Transcribe, word for word, the stretch of the excerpt below from "It took me about" through "story. Blame Euler.)".
--- Selected excerpt Enclosed Below ---
See, her mama and daddy was migrating up North from Gastonia, North Carolina, riding in the back of a wagon with her grandmother and two other distant kinfolk from down that way, when her mama’s water broke. They was about to cross the Virginia state line, just outside a place called Whitetown, which didn’t give nobody in that vehicle a good feeling, when they had to pull over to the side of the road—one of those roads that no Colored person wanted to be on at night—just so that gal could push that baby out.
The Monsters We Defy is set in the Black communities of 1920s Washington DC. There’s magic and spirits of all kinds, and an ancient ring of power. Clara Johnson is the kind of thorny, difficult, imperfect heroine that I love. She helps regular people negotiate deals with powerful spirits—deals that have two parts. There’s a Charm (the thing the person wants) and a Trick that attaches (you know how this works). The story unfolds like it’s being told over a fire, slowly, patiently, as you come to understand what is happening and why it’s now Clara’s destiny to set people free—including herself.
And like many of my favorite pieces of historical fiction, the author’s note reveals that much of the world we saw is real, right down to Clara’s origin story at seventeen years of age. This was a haunting, gorgeous story.
Some of you know that I got a new cat. I’ve started training her basically to save my life and hers. A lot of the things we’re working on are ways to be a better cat: what if we don’t jump up on the counters while I’m cooking? What if we got your energy out by jumping around and touching this pen, instead of attacking my feet?
It took me about two seconds to teach her to run after a pen and two weeks to get her to sit on command. But! She now does it.
Good girl Katya sitting after being told to sit
The countess conspiracy
A long time ago, I chose an undergraduate institution in part because it meant that I would not have to take any more math and science classes and I thought at the time I did not want to take any more.
There were a number of things that didn’t work about that particular institution. The tuition was too high. I scraped together every spare penny I had to pay for Semester One only to realize that Semester Two was going to be out of my reach. My brain chemistry was not being my friend. Partway through my first semester of non-math-or-science classes, I became obsessed with complex numbers. (It’s a long story. Blame Euler.)
Eventually I absconded in the middle of the second semester, tuition still unpaid, classes unattended. I told three people I was leaving and didn’t know how to explain, “I can’t actually do any schoolwork or pay tuition but I have a notebook filled with complex numbers??” so I told them something else that was vaguely true and contributed to the situation but wasn’t the actual cause of it.
I then spent nine months working for a company that delivered Whirlpool appliances, before going back to a completely different university, where I ended up (after, uh, more shenanigans) getting a double major in math and chemistry. I use this degree all the time as a romance author.
I mean, this is kind of a joke, but it kind of isn’t. One of the things I needed to learn in order to finish my mathematics degree was patience: the patience to sit with a proof, to go through the things you know and the things they imply, to hold a bunch of pieces that maybe connect but maybe don’t, and to fit them together. Sometimes the solution comes in a flash of inspiration, like a gift that just opens up. Often it’s by brute force.
I have some books that are brute force books and some books that just seem to write themselves once they’re started down the right road, and The Countess Conspiracy is one of the latter ones. It’s a book that’s a love letter to the experience of finding out something you didn’t know; it’s also a book about the politics of exclusion in science. It’s a book about two people who are hiding their loves—Violet for the work that she’s doing, and Sebastian for Violet—and who learn to stop hiding.
--- End of Enclosed Selected excerpt ---
--- Material provided Enclosed Below ---
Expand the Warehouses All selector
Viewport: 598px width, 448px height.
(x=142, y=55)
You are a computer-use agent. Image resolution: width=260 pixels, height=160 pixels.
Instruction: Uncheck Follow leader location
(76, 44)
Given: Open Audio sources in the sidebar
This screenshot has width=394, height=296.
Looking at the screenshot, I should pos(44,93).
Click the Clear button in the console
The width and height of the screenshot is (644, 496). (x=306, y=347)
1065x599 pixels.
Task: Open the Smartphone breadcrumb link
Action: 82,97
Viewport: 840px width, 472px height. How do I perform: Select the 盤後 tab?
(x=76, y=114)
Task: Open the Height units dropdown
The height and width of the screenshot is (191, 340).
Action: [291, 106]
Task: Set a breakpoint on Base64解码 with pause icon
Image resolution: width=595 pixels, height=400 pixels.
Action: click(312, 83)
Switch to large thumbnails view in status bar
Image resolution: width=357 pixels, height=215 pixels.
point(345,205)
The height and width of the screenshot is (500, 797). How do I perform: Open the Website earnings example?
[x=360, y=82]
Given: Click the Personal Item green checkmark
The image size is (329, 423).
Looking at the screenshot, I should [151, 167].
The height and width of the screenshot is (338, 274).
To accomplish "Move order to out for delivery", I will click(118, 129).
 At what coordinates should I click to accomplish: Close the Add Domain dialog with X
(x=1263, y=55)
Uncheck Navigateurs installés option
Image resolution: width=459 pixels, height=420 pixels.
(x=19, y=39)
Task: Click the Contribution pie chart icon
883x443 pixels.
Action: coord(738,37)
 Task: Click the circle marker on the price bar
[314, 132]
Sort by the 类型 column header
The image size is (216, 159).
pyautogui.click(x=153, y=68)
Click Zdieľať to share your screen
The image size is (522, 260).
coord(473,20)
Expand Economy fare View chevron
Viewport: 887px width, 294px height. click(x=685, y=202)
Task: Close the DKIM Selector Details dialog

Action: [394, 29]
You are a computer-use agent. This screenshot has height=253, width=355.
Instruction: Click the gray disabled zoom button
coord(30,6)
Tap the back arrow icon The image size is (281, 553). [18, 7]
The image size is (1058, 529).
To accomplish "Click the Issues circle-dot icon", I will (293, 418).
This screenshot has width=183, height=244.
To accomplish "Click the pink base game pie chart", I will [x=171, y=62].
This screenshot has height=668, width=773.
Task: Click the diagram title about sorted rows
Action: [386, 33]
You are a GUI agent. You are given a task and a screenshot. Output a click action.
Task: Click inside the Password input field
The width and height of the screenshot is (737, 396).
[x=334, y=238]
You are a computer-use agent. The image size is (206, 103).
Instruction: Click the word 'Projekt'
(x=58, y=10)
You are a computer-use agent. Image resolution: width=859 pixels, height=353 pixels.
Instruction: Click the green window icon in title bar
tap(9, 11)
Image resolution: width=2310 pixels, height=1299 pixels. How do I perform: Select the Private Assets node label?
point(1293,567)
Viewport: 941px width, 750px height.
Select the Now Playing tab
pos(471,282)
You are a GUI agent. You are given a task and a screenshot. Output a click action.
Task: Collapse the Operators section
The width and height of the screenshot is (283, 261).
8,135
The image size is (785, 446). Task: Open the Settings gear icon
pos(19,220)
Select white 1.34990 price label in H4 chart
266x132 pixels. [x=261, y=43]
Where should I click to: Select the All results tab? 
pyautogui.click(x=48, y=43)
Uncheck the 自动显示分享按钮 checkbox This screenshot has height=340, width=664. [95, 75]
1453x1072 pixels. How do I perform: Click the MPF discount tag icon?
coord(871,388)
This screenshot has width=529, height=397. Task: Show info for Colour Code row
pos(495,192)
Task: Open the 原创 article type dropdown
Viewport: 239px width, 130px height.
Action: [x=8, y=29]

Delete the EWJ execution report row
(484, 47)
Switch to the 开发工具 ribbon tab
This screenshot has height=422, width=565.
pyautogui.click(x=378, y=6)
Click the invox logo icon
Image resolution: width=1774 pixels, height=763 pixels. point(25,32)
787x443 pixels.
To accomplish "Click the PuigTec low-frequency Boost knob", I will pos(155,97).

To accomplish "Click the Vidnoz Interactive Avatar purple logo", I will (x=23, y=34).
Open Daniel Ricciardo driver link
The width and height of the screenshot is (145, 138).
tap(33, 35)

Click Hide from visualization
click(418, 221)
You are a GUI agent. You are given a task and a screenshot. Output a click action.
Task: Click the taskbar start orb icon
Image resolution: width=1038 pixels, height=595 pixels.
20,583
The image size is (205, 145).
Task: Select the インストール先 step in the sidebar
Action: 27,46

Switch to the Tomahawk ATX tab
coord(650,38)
--- End of Enclosed Material provided ---
[Answer below]
It took me about two seconds to teach her to run after a pen and two weeks to get her to sit on command. But! She now does it.
Good girl Katya sitting after being told to sit
The countess conspiracy
A long time ago, I chose an undergraduate institution in part because it meant that I would not have to take any more math and science classes and I thought at the time I did not want to take any more.
There were a number of things that didn’t work about that particular institution. The tuition was too high. I scraped together every spare penny I had to pay for Semester One only to realize that Semester Two was going to be out of my reach. My brain chemistry was not being my friend. Partway through my first semester of non-math-or-science classes, I became obsessed with complex numbers. (It’s a long story. Blame Euler.)